C’est aussi l’enjeu de la parole qui se libère à propos des violences sexuelles, dans les situations incestuelles et d’inceste, avec le mouvement #MeeToo, et de la mise en place, dans différentes institutions de la société du spectacle, de référents institutionnels chargés d’une protection de la métagarance institutionnelle des professionnels.
Au niveau des États
L’attaque de la métagarance est paradigmatique des États totalitaires. L’organisation du maillage des contenants des États totalitaires est isomorphe, c’est-à-dire analogue à celle des organisations familiales et institutionnelles incestuelles et incestueuses. Dans un État totalitaire, comme à la suite du coup d’État militaire au Chili avec le général Pinochet, la police, l’armée, la justice non seulement ne sont plus protectrices, par exemple, des enfants des rues, mais deviennent la menace et le danger. Des jeunes membres des jeunesses hitlériennes sous l’emprise de l’État totalitaire nazi, nous le savons, ont dénoncé leurs propres parents pour insoumission à l’idéologie du Reich.
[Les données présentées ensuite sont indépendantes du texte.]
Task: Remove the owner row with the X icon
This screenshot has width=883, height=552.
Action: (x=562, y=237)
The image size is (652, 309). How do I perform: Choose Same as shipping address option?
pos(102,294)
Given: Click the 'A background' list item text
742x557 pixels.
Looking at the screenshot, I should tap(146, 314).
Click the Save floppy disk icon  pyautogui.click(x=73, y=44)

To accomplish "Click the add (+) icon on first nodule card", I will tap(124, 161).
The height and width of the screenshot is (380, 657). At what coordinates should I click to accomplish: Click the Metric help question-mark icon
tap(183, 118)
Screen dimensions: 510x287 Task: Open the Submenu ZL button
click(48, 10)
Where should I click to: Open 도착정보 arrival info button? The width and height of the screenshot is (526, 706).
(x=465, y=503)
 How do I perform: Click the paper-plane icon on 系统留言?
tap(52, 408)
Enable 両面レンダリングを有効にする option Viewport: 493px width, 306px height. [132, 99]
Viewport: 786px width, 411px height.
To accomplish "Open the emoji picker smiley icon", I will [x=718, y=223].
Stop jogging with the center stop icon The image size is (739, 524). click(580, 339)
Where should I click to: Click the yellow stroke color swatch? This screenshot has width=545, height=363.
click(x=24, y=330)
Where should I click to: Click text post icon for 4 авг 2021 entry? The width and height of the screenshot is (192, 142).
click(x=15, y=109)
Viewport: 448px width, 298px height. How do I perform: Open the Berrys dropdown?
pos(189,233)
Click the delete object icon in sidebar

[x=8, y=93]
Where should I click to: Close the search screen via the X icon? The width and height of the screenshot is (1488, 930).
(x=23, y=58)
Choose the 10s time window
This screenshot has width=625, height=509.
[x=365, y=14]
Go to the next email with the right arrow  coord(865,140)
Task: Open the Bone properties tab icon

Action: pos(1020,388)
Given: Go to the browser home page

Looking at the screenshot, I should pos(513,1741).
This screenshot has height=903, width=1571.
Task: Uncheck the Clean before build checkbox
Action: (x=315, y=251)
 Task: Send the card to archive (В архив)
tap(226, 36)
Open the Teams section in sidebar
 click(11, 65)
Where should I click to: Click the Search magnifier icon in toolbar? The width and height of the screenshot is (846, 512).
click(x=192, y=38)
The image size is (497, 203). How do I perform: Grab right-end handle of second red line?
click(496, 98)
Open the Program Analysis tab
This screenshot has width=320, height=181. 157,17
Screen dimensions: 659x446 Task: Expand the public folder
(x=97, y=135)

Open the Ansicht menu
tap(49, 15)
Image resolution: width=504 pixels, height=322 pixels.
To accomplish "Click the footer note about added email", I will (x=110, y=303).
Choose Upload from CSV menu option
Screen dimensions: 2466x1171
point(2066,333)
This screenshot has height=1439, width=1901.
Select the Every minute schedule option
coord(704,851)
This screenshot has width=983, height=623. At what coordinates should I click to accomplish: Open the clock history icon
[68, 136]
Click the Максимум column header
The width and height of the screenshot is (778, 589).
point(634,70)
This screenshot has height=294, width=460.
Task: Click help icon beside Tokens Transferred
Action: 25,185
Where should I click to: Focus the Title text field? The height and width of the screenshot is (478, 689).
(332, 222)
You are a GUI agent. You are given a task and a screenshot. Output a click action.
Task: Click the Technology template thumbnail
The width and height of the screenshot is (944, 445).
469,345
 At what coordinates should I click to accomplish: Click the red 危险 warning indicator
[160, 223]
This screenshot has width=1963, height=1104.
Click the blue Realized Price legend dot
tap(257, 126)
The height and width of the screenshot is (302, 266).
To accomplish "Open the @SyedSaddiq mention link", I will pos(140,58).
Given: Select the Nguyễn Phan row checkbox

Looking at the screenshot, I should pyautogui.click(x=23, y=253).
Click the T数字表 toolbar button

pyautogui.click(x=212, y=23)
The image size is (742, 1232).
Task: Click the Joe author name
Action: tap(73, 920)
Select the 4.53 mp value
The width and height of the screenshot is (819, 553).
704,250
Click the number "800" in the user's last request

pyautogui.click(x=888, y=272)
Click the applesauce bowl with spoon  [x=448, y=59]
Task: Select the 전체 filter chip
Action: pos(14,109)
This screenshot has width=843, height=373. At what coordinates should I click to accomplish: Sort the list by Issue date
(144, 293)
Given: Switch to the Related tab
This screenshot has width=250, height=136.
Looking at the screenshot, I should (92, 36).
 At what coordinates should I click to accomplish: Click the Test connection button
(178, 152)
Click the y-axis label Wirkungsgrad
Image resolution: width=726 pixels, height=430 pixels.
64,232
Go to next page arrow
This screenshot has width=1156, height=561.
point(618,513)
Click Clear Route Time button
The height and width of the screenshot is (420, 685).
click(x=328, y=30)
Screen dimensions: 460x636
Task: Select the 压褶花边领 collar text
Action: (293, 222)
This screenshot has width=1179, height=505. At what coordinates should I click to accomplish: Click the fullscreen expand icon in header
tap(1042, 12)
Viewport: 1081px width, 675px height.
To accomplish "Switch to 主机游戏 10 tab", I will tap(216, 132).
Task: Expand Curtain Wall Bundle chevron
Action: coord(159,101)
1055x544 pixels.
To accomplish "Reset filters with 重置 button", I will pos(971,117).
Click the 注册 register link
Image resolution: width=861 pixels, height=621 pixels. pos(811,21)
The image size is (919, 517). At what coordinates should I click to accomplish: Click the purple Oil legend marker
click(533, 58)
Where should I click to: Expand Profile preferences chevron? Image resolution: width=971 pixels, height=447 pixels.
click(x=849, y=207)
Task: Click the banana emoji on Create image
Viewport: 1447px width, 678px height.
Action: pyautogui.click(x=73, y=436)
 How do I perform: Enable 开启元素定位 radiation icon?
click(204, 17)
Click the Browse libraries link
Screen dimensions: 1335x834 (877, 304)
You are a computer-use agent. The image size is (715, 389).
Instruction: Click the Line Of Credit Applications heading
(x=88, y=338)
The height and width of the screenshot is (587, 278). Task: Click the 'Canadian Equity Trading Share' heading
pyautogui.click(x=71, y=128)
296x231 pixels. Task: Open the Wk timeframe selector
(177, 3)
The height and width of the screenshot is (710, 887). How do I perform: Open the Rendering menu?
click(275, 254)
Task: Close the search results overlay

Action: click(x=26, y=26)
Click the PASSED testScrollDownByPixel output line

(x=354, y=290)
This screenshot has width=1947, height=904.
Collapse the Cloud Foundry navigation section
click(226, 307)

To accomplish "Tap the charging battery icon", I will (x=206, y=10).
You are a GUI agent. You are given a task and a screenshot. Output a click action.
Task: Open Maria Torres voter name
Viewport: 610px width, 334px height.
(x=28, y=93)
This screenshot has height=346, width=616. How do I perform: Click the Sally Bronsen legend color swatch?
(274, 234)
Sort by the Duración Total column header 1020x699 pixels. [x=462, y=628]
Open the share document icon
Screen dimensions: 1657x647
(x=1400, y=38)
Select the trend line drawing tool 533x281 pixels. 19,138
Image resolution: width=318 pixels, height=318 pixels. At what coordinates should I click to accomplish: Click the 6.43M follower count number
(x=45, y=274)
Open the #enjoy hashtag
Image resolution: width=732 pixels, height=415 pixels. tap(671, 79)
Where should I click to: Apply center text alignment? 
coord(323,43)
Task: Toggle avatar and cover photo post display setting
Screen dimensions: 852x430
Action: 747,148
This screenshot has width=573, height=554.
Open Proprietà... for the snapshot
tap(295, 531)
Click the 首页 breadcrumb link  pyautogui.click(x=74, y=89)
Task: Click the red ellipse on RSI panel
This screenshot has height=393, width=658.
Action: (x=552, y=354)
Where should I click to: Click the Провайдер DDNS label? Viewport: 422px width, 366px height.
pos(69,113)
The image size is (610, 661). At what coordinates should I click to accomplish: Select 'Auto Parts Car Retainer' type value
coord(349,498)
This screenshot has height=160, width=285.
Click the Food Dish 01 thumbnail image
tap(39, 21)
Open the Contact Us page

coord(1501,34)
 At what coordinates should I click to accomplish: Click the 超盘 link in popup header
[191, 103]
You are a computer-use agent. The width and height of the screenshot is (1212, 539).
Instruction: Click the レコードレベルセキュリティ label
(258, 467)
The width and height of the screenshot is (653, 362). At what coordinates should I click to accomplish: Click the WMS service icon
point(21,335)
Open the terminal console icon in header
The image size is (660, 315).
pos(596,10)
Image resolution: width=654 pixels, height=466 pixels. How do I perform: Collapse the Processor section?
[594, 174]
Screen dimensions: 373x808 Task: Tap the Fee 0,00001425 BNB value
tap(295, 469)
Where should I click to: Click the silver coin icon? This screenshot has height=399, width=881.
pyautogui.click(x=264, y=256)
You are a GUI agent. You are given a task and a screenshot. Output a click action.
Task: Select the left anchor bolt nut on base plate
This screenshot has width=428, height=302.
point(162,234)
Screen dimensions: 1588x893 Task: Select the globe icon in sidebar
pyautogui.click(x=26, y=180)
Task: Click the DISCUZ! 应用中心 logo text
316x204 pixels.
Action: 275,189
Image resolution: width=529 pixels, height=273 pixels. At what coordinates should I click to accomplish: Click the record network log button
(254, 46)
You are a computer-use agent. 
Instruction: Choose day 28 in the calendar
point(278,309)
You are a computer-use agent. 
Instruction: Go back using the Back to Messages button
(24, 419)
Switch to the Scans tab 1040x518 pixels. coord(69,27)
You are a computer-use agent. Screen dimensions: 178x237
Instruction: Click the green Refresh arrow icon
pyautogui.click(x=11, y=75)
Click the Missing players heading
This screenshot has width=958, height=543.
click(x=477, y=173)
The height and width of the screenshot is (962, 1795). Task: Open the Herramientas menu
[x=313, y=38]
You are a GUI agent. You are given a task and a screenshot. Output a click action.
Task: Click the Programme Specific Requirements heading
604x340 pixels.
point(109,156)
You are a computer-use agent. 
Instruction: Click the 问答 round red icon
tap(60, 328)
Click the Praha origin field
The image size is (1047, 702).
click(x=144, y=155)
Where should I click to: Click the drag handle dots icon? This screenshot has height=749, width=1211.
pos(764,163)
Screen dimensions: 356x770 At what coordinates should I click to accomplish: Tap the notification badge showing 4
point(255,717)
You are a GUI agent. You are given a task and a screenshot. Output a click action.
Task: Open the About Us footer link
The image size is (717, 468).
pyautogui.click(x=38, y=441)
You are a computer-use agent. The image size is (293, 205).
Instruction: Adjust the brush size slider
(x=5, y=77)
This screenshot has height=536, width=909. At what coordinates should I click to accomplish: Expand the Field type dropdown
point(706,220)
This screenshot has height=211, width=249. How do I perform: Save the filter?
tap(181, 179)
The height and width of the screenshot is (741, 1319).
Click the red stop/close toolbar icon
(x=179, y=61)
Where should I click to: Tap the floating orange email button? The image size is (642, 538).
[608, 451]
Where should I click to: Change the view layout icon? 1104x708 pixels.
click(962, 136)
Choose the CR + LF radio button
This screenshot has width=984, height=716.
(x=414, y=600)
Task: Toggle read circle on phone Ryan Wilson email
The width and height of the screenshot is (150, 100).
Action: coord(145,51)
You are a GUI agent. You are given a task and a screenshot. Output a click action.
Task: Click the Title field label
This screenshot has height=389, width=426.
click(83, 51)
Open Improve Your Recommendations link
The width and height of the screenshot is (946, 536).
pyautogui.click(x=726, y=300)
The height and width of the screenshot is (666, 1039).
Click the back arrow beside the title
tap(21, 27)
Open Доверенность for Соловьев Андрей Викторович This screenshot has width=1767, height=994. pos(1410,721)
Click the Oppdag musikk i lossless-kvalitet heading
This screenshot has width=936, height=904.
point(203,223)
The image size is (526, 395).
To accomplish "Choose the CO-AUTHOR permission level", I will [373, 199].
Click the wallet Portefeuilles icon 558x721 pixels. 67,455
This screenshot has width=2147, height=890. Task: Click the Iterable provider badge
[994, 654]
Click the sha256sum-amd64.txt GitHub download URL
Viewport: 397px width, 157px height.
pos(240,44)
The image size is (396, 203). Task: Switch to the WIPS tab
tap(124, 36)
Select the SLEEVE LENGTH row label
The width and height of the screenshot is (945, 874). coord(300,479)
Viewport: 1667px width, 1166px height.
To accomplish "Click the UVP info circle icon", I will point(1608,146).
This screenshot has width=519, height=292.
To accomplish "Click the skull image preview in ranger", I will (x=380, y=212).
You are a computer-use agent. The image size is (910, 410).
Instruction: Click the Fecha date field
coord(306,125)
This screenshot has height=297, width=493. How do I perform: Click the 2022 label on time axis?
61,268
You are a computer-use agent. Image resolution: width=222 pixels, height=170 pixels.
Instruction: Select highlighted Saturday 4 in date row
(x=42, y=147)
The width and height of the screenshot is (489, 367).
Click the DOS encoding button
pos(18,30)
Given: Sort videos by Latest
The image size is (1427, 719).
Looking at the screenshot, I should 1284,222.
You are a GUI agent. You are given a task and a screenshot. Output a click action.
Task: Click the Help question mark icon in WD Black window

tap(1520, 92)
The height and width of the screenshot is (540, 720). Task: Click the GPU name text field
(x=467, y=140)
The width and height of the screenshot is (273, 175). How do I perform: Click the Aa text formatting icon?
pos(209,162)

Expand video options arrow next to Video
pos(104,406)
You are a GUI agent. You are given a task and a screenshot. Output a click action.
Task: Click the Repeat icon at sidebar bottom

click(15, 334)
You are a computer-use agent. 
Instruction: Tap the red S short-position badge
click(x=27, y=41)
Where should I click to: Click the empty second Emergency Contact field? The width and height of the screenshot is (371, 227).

C’est une des difficultés à penser avec le pacte radical d’alliance entre la familleadolescente et l’organisation jihadiste, le retour en France de ces adolescents, les “lionceaux du califat” embrigadés par Daesh, l’État islamiste (Benghozi, 2021a). C’est la métagarance des contenants de l’intime, des contenants du privé, des contenants du social, qui est attaquée.
Conclusion
La clinique de la métagarance nous concerne tous dans le lien que nous avons avec nos patients en thérapie, en formation ou, par exemple, dans une pratique de supervision…
C’est la référence à une position éthique dans notre clinique professionnelle, mais audelà, fondamentalement dans notre rapport subjectif à l’autre et à l’altérité, celle de son “visage” dans la continuité de Levinas (1991), celle du respect de la dignité du sujet (Benghozi, 1996), de la responsabilité du lien de l’Humain à l’Humain.